Written request: Please pull out every line below that contains the word "Collapse". Case counts, so match its capitalization exactly.

Extracted entries:
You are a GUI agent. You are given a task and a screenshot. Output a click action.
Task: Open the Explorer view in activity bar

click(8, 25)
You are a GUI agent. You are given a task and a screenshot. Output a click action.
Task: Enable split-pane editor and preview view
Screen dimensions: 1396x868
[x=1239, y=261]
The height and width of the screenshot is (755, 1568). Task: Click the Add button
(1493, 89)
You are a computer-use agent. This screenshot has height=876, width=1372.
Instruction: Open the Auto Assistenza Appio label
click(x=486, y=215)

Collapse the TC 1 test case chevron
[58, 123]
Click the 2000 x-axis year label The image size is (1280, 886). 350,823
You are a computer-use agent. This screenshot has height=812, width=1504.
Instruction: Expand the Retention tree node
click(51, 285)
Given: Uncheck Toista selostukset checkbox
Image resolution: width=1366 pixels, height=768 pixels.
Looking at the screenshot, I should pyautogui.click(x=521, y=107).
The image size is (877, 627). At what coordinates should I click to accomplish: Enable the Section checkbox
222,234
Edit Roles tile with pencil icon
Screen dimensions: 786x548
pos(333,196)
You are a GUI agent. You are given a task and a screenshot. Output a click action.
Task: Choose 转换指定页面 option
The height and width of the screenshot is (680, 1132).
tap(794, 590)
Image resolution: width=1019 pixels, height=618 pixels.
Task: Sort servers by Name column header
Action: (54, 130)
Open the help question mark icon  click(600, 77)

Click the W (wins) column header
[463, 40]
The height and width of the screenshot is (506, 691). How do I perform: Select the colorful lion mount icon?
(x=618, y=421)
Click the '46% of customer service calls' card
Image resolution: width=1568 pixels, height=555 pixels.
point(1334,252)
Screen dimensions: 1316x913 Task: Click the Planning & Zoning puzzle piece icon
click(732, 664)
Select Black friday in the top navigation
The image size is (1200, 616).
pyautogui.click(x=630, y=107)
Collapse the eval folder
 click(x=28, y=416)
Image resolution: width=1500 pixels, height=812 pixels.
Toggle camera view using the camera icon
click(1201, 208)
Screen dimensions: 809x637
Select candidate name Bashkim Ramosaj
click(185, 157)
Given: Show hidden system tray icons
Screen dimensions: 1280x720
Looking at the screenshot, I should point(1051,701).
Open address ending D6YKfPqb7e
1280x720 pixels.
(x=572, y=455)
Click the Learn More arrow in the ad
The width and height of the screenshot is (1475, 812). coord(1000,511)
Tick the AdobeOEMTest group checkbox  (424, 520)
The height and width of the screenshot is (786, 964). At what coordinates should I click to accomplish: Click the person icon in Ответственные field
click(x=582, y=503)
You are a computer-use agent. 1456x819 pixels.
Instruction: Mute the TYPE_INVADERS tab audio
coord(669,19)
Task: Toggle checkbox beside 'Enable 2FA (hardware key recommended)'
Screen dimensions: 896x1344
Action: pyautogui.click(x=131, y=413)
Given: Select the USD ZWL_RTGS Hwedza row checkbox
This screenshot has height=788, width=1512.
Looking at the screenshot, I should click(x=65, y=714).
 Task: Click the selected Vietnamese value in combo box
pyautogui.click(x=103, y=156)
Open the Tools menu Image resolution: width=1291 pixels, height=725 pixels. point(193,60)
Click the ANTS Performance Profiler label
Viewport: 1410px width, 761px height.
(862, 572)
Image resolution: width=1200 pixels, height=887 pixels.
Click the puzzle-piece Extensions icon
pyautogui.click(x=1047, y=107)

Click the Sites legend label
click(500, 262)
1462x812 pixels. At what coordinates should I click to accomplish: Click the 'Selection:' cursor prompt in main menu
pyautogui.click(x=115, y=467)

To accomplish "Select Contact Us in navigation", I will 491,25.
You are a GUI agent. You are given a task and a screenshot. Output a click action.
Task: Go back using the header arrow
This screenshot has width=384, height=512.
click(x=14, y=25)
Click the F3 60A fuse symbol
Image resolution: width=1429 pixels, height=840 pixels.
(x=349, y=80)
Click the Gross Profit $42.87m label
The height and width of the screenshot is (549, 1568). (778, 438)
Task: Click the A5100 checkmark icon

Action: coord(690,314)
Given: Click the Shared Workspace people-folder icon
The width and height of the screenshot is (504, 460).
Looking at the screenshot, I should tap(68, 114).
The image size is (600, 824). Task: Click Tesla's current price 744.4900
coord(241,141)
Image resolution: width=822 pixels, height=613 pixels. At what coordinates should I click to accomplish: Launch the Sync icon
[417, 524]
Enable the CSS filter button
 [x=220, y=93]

Final answer:
Collapse the TC 1 test case chevron
Collapse the eval folder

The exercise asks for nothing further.